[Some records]
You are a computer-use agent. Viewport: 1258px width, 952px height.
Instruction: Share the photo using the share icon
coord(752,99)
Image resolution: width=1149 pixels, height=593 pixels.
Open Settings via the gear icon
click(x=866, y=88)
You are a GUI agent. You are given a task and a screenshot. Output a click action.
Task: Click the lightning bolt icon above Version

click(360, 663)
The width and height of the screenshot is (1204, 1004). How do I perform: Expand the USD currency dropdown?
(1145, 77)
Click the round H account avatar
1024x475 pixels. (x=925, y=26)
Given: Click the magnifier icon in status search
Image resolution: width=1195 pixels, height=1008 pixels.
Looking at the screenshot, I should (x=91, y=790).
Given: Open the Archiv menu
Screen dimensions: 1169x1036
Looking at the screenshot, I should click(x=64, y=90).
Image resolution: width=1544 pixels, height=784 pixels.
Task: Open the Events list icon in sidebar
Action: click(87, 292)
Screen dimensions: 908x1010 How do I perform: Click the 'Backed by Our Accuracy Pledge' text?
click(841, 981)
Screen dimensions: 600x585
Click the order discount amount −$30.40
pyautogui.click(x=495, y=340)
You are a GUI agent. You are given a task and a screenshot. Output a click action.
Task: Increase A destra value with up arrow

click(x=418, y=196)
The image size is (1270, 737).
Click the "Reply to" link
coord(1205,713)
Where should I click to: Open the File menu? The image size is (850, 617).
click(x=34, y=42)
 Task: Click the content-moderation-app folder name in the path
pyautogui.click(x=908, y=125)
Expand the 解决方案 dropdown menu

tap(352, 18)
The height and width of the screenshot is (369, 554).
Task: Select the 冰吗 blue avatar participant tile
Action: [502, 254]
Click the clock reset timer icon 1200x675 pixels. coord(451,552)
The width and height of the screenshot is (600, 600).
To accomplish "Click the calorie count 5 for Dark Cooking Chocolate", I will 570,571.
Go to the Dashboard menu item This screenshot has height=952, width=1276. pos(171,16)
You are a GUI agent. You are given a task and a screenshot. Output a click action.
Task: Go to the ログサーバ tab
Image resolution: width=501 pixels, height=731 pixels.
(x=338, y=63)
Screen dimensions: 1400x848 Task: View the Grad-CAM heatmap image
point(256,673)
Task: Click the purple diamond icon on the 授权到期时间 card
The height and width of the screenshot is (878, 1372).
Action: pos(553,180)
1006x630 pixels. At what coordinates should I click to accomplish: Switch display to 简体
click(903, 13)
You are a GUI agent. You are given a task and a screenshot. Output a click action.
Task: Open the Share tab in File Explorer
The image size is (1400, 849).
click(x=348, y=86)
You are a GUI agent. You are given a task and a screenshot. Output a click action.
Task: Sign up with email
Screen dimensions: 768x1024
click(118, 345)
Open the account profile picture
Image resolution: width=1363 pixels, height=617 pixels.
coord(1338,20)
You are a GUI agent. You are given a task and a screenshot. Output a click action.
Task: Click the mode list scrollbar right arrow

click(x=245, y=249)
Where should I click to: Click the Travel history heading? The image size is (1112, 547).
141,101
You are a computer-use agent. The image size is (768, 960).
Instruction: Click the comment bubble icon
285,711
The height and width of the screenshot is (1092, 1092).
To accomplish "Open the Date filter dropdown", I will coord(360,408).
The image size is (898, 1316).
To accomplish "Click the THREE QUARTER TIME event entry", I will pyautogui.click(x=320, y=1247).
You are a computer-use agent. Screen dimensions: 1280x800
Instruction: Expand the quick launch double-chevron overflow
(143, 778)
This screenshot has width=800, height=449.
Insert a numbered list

● **EXERCISE OBJECTIVE**
Recast all of the data above as a numbered list, omitting the blank lines.

● **REPLY**
1. You are a computer-use agent. Viewport: 1258px width, 952px height.
2. Instruction: Share the photo using the share icon
3. coord(752,99)
4. Image resolution: width=1149 pixels, height=593 pixels.
5. Open Settings via the gear icon
6. click(x=866, y=88)
7. You are a GUI agent. You are given a task and a screenshot. Output a click action.
8. Task: Click the lightning bolt icon above Version
9. click(360, 663)
10. The width and height of the screenshot is (1204, 1004). How do I perform: Expand the USD currency dropdown?
11. (1145, 77)
12. Click the round H account avatar
13. 1024x475 pixels. (x=925, y=26)
14. Given: Click the magnifier icon in status search
15. Image resolution: width=1195 pixels, height=1008 pixels.
16. Looking at the screenshot, I should (x=91, y=790).
17. Given: Open the Archiv menu
18. Screen dimensions: 1169x1036
19. Looking at the screenshot, I should click(x=64, y=90).
20. Image resolution: width=1544 pixels, height=784 pixels.
21. Task: Open the Events list icon in sidebar
22. Action: click(87, 292)
23. Screen dimensions: 908x1010 How do I perform: Click the 'Backed by Our Accuracy Pledge' text?
24. click(841, 981)
25. Screen dimensions: 600x585
26. Click the order discount amount −$30.40
27. pyautogui.click(x=495, y=340)
28. You are a GUI agent. You are given a task and a screenshot. Output a click action.
29. Task: Increase A destra value with up arrow
30. click(x=418, y=196)
31. The image size is (1270, 737).
32. Click the "Reply to" link
33. coord(1205,713)
34. Where should I click to: Open the File menu? The image size is (850, 617).
35. click(x=34, y=42)
36.  Task: Click the content-moderation-app folder name in the path
37. pyautogui.click(x=908, y=125)
38. Expand the 解决方案 dropdown menu
39. tap(352, 18)
40. The height and width of the screenshot is (369, 554).
41. Task: Select the 冰吗 blue avatar participant tile
42. Action: [502, 254]
43. Click the clock reset timer icon 1200x675 pixels. coord(451,552)
44. The width and height of the screenshot is (600, 600).
45. To accomplish "Click the calorie count 5 for Dark Cooking Chocolate", I will 570,571.
46. Go to the Dashboard menu item This screenshot has height=952, width=1276. pos(171,16)
47. You are a GUI agent. You are given a task and a screenshot. Output a click action.
48. Task: Go to the ログサーバ tab
49. Image resolution: width=501 pixels, height=731 pixels.
50. (x=338, y=63)
51. Screen dimensions: 1400x848 Task: View the Grad-CAM heatmap image
52. point(256,673)
53. Task: Click the purple diamond icon on the 授权到期时间 card
54. The height and width of the screenshot is (878, 1372).
55. Action: pos(553,180)
56. 1006x630 pixels. At what coordinates should I click to accomplish: Switch display to 简体
57. click(903, 13)
58. You are a GUI agent. You are given a task and a screenshot. Output a click action.
59. Task: Open the Share tab in File Explorer
60. The image size is (1400, 849).
61. click(x=348, y=86)
62. You are a GUI agent. You are given a task and a screenshot. Output a click action.
63. Task: Sign up with email
64. Screen dimensions: 768x1024
65. click(118, 345)
66. Open the account profile picture
67. Image resolution: width=1363 pixels, height=617 pixels.
68. coord(1338,20)
69. You are a GUI agent. You are given a task and a screenshot. Output a click action.
70. Task: Click the mode list scrollbar right arrow
71. click(x=245, y=249)
72. Where should I click to: Click the Travel history heading? The image size is (1112, 547).
73. 141,101
74. You are a computer-use agent. The image size is (768, 960).
75. Instruction: Click the comment bubble icon
76. 285,711
77. The height and width of the screenshot is (1092, 1092).
78. To accomplish "Open the Date filter dropdown", I will coord(360,408).
79. The image size is (898, 1316).
80. To accomplish "Click the THREE QUARTER TIME event entry", I will pyautogui.click(x=320, y=1247).
81. You are a computer-use agent. Screen dimensions: 1280x800
82. Instruction: Expand the quick launch double-chevron overflow
83. (143, 778)
84. This screenshot has width=800, height=449.
85. Insert a numbered list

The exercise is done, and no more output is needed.